Written instruction: Please repeat the entries below word for word, leaving the pictures out of your answer.

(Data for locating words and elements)
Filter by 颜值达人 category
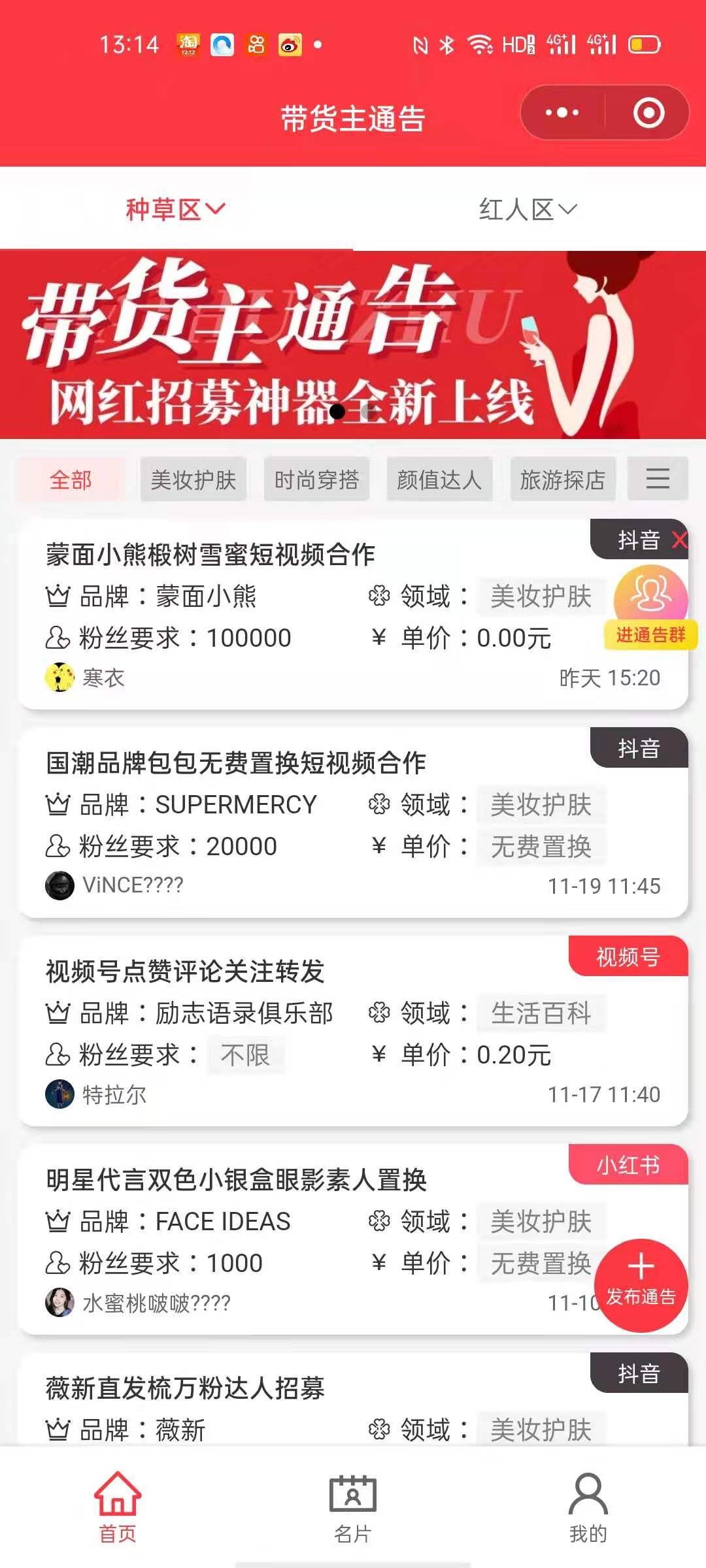Image resolution: width=706 pixels, height=1568 pixels. pyautogui.click(x=439, y=480)
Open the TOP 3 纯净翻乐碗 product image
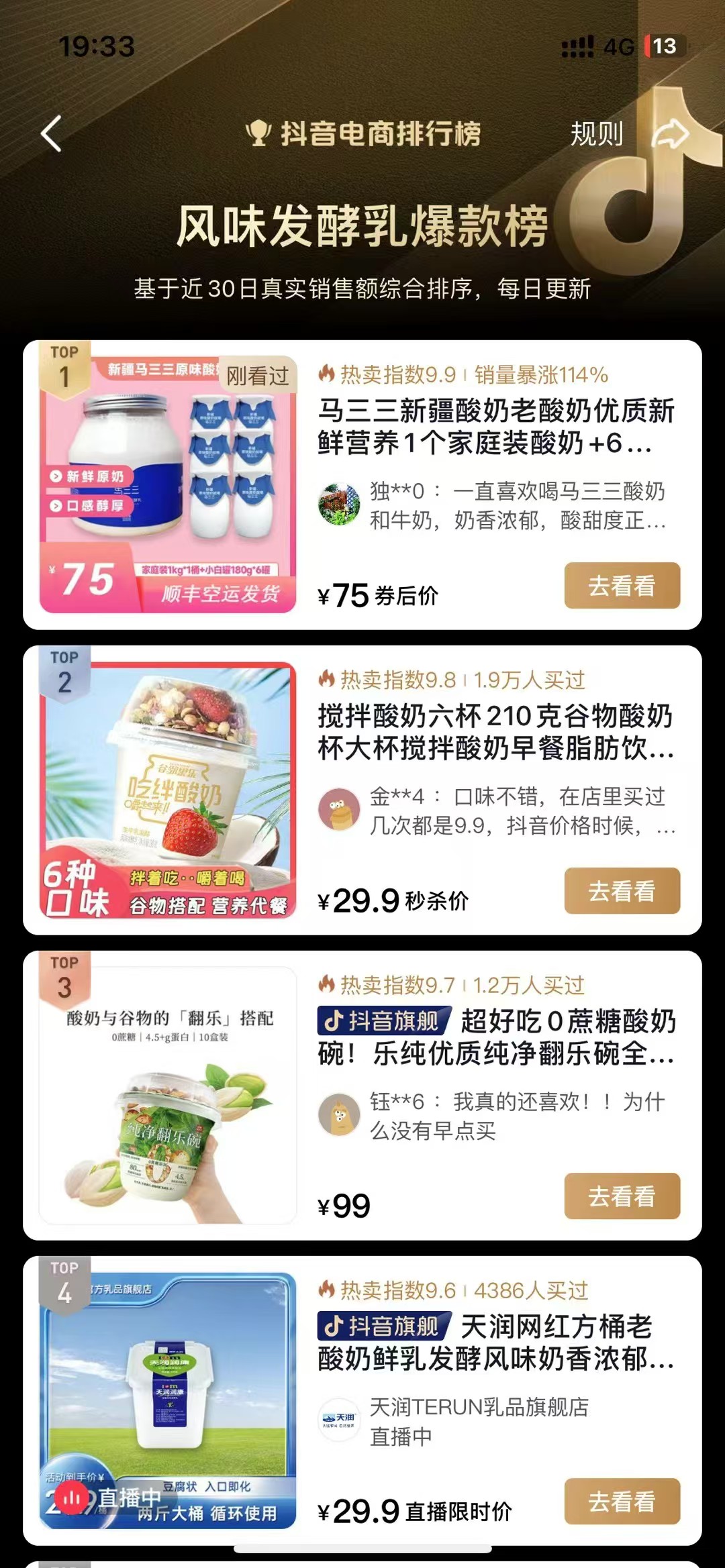The width and height of the screenshot is (725, 1568). tap(168, 1095)
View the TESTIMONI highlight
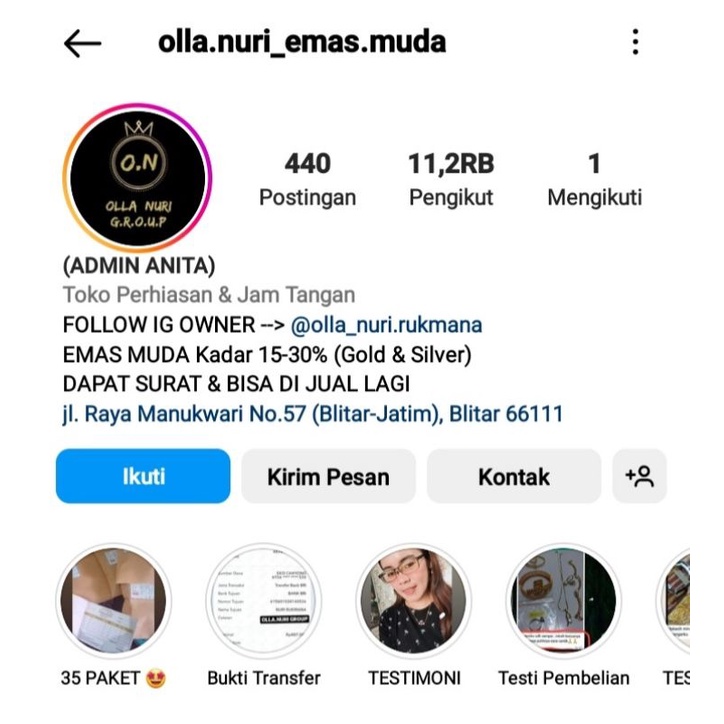Screen dimensions: 724x724 coord(413,603)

Answer to this task:
Filter by 颜值达人 category
Image resolution: width=706 pixels, height=1568 pixels. pyautogui.click(x=439, y=480)
Open the TOP 3 纯净翻乐碗 product image
The width and height of the screenshot is (725, 1568). tap(168, 1095)
View the TESTIMONI highlight
Screen dimensions: 724x724 coord(413,603)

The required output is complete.